■ ENUNCIADO
Responda com base no trecho sobre a natureza da Igreja:
(a) Por quanto tempo a Igreja de Cristo continuará viva?
(b) Qual promessa de Cristo é citada, e com qual referência bíblica?
(c) Quando, segundo o trecho, eles se desviam da verdade?

■ TRECHO DO DOCUMENTO
+++

26 julho, 2010
0 Concepções Errôneas quanto a Natureza da Igreja – João Calvino
Com seu dilema, não tão
prementemente nos arrocham que nos forcem a confessar, ou que a Igreja esteve
por algum tempo semimorta, ou que agora estejamos nós em conflito com a greja. A Igreja de Cristo certamente tem
estado viva, e viva continuará por quanto tempo Cristo reinar à destra do Pai,
por cuja mão é ela sustentada, por cuja proteção é guardada, por cujo poder ela
retém sua intangibilidade.
Pois ele cumprirá,
indubitavelmente, o que uma vez prometera, a saber, que haverá de estar com os
seus até a consumação do mundo [Mt 28.20]. No momento não sustentamos contra
ela nenhuma luta, uma vez que, em pleno consenso com todo o corpo dos fiéis,
cultuamos e adoramos ao Deus único e a Cristo, o Senhor [1Co 8.6], nos moldes
em que tem sido sempre adorado por todos os piedosos. Entretanto, eles não se
desviam pouco da verdade, quando não reconhecem nenhuma Igreja senão aquela que
descortinam pela visão natural e a tentam circunscrever aos limites a que, de
modo algum, foi ela confinada.

+++

■ ITENS DE DADOS
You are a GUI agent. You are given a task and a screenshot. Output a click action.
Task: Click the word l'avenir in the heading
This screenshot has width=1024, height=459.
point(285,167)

+++

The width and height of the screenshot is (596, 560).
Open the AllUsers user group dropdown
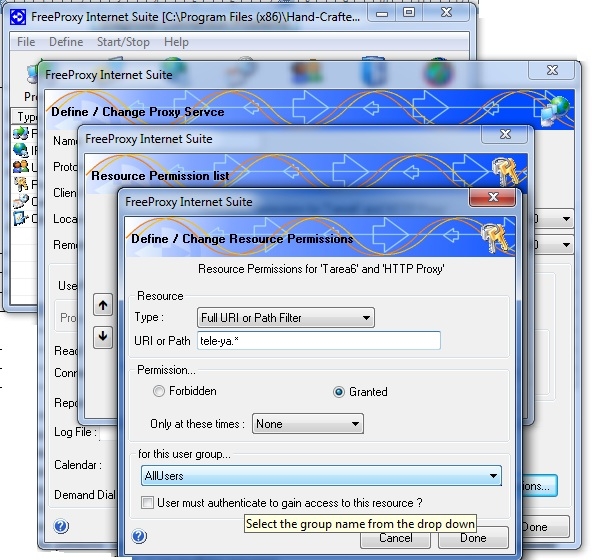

+++

■ RESPOSTA
(a) Por quanto tempo Cristo reinar à destra do Pai.
(b) A promessa de que haverá de estar com os seus até a consumação do mundo, com a referência Mt 28.20.
(c) Quando não reconhecem nenhuma Igreja senão aquela que descortinam pela visão natural e a tentam circunscrever a limites a que, de modo algum, ela foi confinada.